● **What is being asked**: In the entries below, the word "will" appears on some lines. Copy each of those lines.
# # # # # # #
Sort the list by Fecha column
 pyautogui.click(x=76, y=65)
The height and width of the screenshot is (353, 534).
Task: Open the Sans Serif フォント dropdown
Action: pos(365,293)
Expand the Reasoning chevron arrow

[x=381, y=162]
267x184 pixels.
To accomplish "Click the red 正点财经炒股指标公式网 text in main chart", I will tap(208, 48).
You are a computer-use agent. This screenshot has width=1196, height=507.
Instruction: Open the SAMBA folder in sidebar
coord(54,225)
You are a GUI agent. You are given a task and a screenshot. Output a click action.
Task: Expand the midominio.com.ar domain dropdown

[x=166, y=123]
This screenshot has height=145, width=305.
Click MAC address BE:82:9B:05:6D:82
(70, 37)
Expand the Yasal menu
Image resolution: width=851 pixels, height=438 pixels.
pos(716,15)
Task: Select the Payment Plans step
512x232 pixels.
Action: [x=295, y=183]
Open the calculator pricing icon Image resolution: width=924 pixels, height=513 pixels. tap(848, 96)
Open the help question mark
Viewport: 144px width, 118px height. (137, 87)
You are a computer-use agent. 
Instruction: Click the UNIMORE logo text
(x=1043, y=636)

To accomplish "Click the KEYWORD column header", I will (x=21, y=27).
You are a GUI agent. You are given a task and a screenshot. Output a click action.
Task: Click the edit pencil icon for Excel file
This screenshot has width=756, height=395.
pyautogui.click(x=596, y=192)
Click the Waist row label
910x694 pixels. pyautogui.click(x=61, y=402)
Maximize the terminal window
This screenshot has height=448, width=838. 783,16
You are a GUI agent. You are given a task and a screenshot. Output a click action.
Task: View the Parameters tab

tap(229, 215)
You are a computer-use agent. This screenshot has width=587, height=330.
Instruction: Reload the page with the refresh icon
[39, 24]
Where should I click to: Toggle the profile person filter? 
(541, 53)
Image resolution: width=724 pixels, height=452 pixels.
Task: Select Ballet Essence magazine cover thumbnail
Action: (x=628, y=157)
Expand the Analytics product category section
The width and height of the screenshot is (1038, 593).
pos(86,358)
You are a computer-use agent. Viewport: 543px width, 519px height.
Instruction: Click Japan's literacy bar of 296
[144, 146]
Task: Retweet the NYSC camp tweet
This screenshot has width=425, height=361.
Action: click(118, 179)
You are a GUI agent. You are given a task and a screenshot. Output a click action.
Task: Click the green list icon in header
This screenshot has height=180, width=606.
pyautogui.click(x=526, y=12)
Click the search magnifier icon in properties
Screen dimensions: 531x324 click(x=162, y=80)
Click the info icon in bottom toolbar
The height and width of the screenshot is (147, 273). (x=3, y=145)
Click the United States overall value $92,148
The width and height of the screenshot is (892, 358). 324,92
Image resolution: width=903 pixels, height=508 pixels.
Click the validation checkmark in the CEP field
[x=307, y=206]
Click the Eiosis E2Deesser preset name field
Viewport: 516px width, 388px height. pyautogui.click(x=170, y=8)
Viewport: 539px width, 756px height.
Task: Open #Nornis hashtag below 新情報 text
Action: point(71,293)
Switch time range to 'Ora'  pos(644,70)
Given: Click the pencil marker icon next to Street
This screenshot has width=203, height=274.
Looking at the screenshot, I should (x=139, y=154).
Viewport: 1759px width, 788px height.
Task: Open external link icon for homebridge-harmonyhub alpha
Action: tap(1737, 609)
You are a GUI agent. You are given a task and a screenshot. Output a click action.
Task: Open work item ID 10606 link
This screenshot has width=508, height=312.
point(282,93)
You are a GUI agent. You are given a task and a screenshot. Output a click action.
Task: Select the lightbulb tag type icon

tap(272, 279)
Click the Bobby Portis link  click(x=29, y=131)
# # # # # # #
● **Answer space**:
To accomplish "Click the red 正点财经炒股指标公式网 text in main chart", I will tap(208, 48).
To accomplish "Click the KEYWORD column header", I will (x=21, y=27).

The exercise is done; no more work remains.